The obstruction in OSA occurs when the tongue and soft tissues at the back of the throat relax and partially or completely block the upper airways during sleep. Some people may also have narrow openings from the nose to the throat which make it harder for air to pass through at a normal rate.
What are the symptoms of OSA?
The symptoms of OSA include:
- Loud snoring
- Pauses in breathing and snoring lasting 10-60 seconds during sleep (observed by partners)
- Memory loss
- Erectile dysfunction
- Excessive daytime sleepiness
- Difficulty concentrating and functioning at work
- Excess body fat
- High blood pressure
While these symptoms suggest OSA is likely, the best way to be sure is with an overnight sleep study.

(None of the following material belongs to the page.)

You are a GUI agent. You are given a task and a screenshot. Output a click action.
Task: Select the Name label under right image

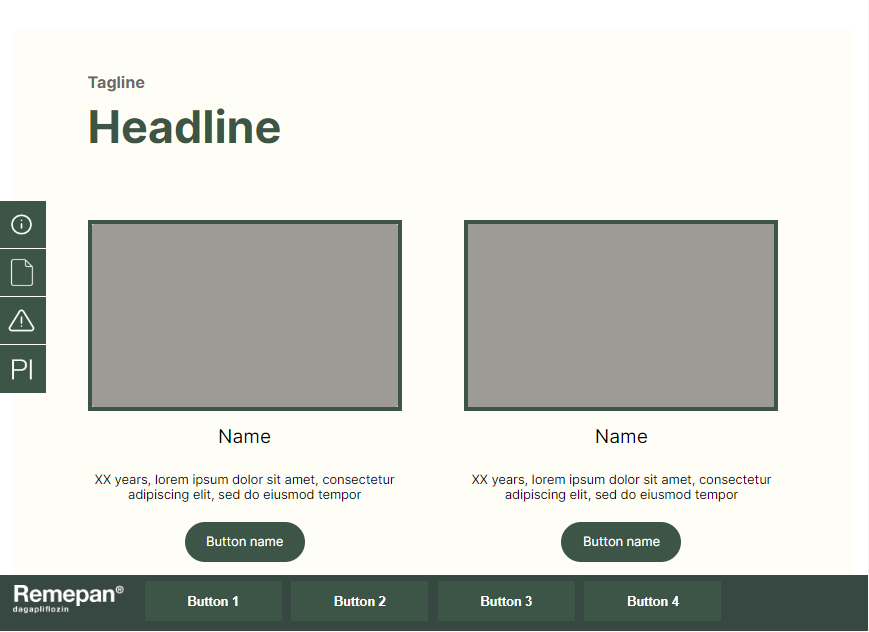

Lifestyle choices to treat OSA?
Once diagnosed, a pump and face masks (a device called continuous positive airway pressure) might be prescribed by a sleep specialist to help treat OSA. But there are also some important lifestyle strategies you can adopt to better manage the condition. Improving sleep quality can help to boost your vitality and mental health, and it may also help your relationship.

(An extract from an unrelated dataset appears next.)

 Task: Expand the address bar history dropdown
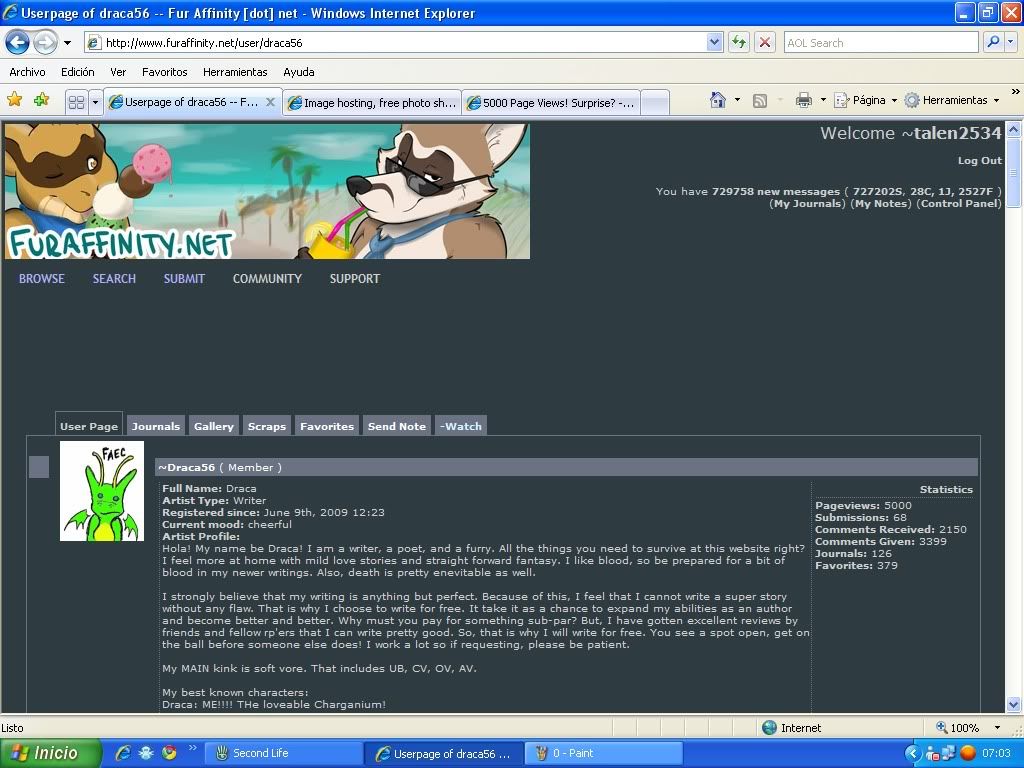pos(714,42)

Lose weight – Losing body fat may help or even cure OSA. In addition to eating well, participate in regular cardiovascular exercise, which can help to burn fat and boost your energy levels. Just make sure to avoid late night exercise which may interfere with sleep quality.
Eat well – Your body needs a wide variety of vitamins and minerals to repair and restore itself during sleep. To help your body function at its best, make sure your diet is loaded with nutrient rich unprocessed foods such as fruit, vegetables, legumes, whole grains and seafood.
Drink less alcohol – Cut back or cut out alcohol, especially close to bed time. Alcohol relaxes the muscles and may worsen OSA.
Establish a good sleep routine – Establish a regular pre-bedtime ritual to help prepare your body for quality sleep. This may include having a bath, dimming the lights, practicing relaxation techniques, and avoiding caffeine, cigarettes and food a few hours before bed.
Natural therapies - Sedative herbs such as valerian extract may help you to feel relaxed before going to bed. Other substances such as lemon balm and magnesium may also help you to fall asleep, and sleep better. Speak to your naturopath for further advice.